January 19, 1940-April 5, 2010
My mother always looked for paradise in every place she lived.
And it wasn’t easy to find it in the Soviet Union. It wasn’t so easy to find it anywhere. She was born on the other side of the world in Khabarovsk, near the border of North Korea, and somehow made her way five thousand miles to Leningrad, and into my father’s heart. Eleven years later when we were in Rome waiting to enter the United States, and my parents were going out every night just the two of them walking the Eternal City, I asked my dad why they did this, and he replied, “Paullina, because here in Rome is the honeymoon we never had.”
Many years later, they moved to Hawaii to search for glory there also. There was no middle ground, no fallow ground for my vulnerable, intensely feeling mother.
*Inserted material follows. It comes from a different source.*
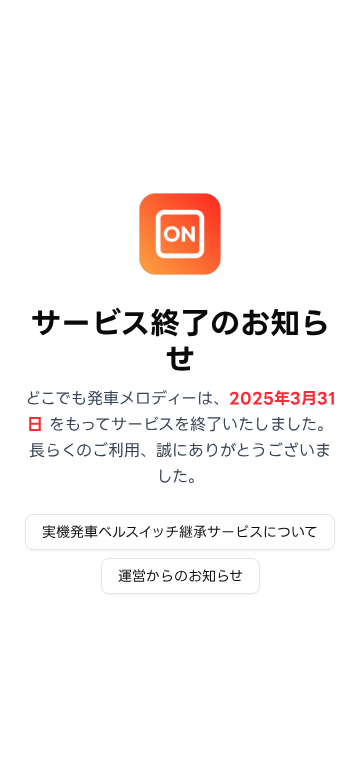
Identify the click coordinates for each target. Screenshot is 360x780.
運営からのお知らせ (180, 576)
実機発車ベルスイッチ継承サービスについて (180, 532)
She wanted all the flowers to be always blooming.
When my sister and I went to North Carolina to bring our mother back to New York to be among her family and friends, we came to a house that was filled to the brim with all the things she loved. My father was in it. Now we were in it.
Every letter anyone ever wrote her, every card anyone ever sent her was in it. Every picture taken of her family was on full display in her house, beautifully framed, dusted, polished, shined, placed just so. In her quest for comeliness, for youth, for beauty, her cosmetic counter put the Bloomingdales makeup department to shame. She loved to look beautiful, because she was beautiful…with rings on all her fingers, and combs to buckle her hair.
Everything my sister and I know about being a woman, being a mother, we learned from our mother. When she was happy, she lit up the room, when she sang, it was like the angels sang.
Everything my sister and I know about being Christian, we learned from the woman who loved and feared God. In her house she had icons on every wall and candles to light underneath them and Bibles to the right of every place she sat.
Through 33 years of her life in Russia she carried Christ inside her pious heart until she could worship freely in America, could love God freely. She taught my sister and me to stand up for Christ, and how loudly we complained when we were younger, and yet how straight our backs are now when we cross ourselves the way our mother taught us, when we pray the way she taught us.
In my mother’s torn and weathered New Testament, published 21 years before she was born which I hold in my hands right now, I read the words she underlined—twice so I don’t miss them—as if still speaking to me about the things that matter most. In it, are marked the words of the imperfect yet perfectible sinner who turns to the Lord on the life-giving Cross and says,:
помяни меня, Господи, когда приидешь в Царствие Твое!
Remember me when you come into your Kingdom.
And Jesus replies to the fearing and the faithful:
истинно говорю тебе, ныне же будешь со Мною в раю
Verily I say to you, today, you shall be with Me in paradise.